A Christmas Story

Categories: Christmas Reviews, Movie Reviews
Written By: Mark Casey

Rating:

All Ralphie wants for Christmas is “an official Red Ryder carbine-action two-hundred-shot range model air rifle.”

And there it is. It’s the single most annoying, over-quoted, underwhelming, completely irrelevant quote in the entire canon of Christmas fare. It has somehow captured the hearts and minds of adults and children everywhere. In one of the finest Christmas films ever recorded, full of Christmas tree haggling, soap bar biting, electric leg lamps, tongues stuck on flagpoles, and Little Orphan Annie radio hours, that ridiculous little line about a damn BB gun is all that anyone ever talks about.

Well, I’m here to stop it.

This is not a film about a kid who wants a particular present. That’s certainly a theme, and it may come up three or four times in the film, but much more so, this film is about Christmas, plain and simple. Family Christmas. A child’s Christmas.

Perhaps the film’s original tagline said it best—it’s “A Tribute to the Original, Traditional, One-Hundred-Percent, Red-Blooded, Two-Fisted, All-American Christmas.”

The story does indeed concern young Ralphie Parker, a typical American boy from Hohman, Indiana, with a typical American family from the very same place. It’s based upon a collection of short stories by Jean Shephard, particularly those found in his book “In God We Trust, All Others Pay Cash,” and boy does it seem like it. The film is essentially a series of warmly familiar scenes depicting the sheer comedy that is the typical American Christmas. Each stands on its own, and has little or nothing to do with the others.

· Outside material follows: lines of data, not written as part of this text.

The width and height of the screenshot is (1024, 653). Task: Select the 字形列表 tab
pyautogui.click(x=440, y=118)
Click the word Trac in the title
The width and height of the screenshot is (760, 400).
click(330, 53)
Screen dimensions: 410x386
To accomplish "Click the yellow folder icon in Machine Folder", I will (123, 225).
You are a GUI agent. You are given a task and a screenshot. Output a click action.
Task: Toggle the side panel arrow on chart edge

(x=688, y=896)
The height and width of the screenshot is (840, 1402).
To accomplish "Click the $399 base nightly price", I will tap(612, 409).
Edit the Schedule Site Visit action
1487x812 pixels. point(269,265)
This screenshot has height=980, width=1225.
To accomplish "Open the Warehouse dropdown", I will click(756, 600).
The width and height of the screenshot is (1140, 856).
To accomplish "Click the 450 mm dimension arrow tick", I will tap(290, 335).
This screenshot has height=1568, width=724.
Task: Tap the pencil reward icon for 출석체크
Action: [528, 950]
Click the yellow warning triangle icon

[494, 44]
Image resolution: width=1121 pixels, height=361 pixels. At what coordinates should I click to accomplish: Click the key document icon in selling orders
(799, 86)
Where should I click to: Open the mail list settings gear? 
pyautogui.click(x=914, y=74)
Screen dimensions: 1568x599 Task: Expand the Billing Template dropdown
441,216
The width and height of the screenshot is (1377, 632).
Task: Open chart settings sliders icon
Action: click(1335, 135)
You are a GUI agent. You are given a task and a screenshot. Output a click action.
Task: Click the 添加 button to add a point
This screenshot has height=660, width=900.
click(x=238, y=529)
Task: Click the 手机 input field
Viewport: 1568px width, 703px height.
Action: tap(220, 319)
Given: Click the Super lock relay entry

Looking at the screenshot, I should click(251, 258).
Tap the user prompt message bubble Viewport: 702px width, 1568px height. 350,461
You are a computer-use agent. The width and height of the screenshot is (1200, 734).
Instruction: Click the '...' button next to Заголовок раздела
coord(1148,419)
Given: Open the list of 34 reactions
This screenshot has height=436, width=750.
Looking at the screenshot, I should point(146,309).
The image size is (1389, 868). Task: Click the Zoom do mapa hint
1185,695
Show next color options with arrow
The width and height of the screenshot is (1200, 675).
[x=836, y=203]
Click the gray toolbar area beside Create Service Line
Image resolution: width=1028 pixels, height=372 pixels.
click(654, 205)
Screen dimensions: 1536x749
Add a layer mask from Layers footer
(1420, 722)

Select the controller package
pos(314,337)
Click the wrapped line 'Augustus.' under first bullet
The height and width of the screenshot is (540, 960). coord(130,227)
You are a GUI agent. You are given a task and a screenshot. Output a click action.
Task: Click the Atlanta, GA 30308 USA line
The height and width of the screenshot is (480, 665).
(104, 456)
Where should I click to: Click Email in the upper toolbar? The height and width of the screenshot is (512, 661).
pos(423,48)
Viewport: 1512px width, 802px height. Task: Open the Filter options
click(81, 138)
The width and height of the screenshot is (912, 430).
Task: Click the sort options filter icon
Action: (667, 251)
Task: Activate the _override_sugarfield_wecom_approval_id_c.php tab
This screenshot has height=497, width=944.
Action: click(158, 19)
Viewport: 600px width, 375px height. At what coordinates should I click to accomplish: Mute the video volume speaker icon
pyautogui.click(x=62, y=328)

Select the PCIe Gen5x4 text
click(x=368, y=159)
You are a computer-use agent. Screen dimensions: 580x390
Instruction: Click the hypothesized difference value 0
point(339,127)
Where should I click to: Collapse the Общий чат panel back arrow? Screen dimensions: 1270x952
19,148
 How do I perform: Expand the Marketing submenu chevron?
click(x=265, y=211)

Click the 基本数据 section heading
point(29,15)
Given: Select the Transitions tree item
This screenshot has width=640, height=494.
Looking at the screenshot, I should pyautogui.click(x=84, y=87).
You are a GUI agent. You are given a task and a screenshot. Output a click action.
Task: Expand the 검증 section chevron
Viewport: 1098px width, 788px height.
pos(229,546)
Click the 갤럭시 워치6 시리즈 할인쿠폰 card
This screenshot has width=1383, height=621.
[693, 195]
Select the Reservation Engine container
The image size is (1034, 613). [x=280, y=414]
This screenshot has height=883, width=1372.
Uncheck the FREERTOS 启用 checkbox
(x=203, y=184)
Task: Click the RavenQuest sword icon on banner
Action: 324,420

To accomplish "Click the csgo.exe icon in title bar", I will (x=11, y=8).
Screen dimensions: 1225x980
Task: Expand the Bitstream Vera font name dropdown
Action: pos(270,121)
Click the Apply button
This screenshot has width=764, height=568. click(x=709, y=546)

Usually, a film that seems more or less like a series of short stories stitched together is a major setback for me. It immediately translates to criticism and accusations of an incoherent plot. For this film, the opposite is true. The individual scenes are hilarious and none detract from the others. They all have a very Norman Rockwellian feel and theme, and they blend together to make a much better mishmash of tasty treats than any holiday fruitcake.

At times, however, the set pieces dip into a level of cartoonish immaturity that is mostly annoying and hardly inspires nostalgia. Ralphie daydreams, you see, as children will do. And so when he thinks about his teacher reading his essay about wanting that fucking BB gun, or when he daydreams about using it to chase off the bandit Black Bart and his cronies, goofy music plays, they shoot the scene in ultra-soft focus, and the actors take on the persona of 1920’s Vaudeville performers. It just distracts massively from the well-grounded antics of the rest of the film.

Antics like sons cursing after hearing their father use those words. A night haggling with a Christmas tree farmer. An afternoon eating Christmas dinner in a Chinese restaurant, the only restaurant open on Christmas day. Mail order contests. Very real, very identifiable things.

But there’s one thing above all others that make this film identifiable, and that is the ending. Or the ostensible “finale,” at least: Christmas morning. We all know, for god’s sake, that Ralphie has been asking for the goddamned motherfucking BB gun for Christmas. But what you may not know is that it appears as though he won’t get it. Everyone responds to his Christmas wish with the now famous line “You’ll shoot your eye out.” His mother. His teacher. Santa Claus himself.

Meanwhile, his father apparently could care less about what he wants. Darren McGavin turns in a legendary performance as the grumpy old American father, kind to his family and a decent provider, he still jumps at the opportunity to do something by himself and for himself. Be it enter a leg lamp contest, fix the furnace, change a tire. He loves his children, but only enough to give them a hug or a pat on the back from time to time. When it comes to wondering what they want for Christmas, he’s blissfully aloof.

Or so it seems. Until on Christmas morning, when Ralphie doesn’t get his BB gun. He gets a few toys, most notably a horrendous pink bunny rabbit suit, which prompts McGavin to spout the immortal line “He looks like a pink nightmare!”

A dejected Ralphie plops down in his rabbit suit. Where was Santa? Where was what he really wanted? But then, just then, dad tells him that he missed a present. What’s this? Another present? Everyone is surprised, especially Ralphie’s worrisome mother. But not dad. Dad’s positively jubilant. He watches as Ralphie rips open the package he hid behind the tree—it’s a BB GUN!!

The mother is appalled. Ralphie’s eyes nearly pop out of his head. And for the first time in this entire film (save the lamp), Ralphie’s dad has a genuine smile on his face. He’s so satisfied, so proud. The look on his face can only be described as love.

And that’s what this film is famous for. Not the ever present nostalgia. Not the schoolyard bullies. Not the small town atmosphere. Definitely not that BB gun. Those are things that people like about the film, but what makes it famous, and timeless, and classic, is the simple fact that it makes you feel like it’s Christmas morning.

It makes you feel like you did as a kid, getting that one perfect present. It makes you feel like you do as an adult, giving that one perfect present. And maybe most of all, it makes you feel like you do as a parent, giving your child that one, perfect, present.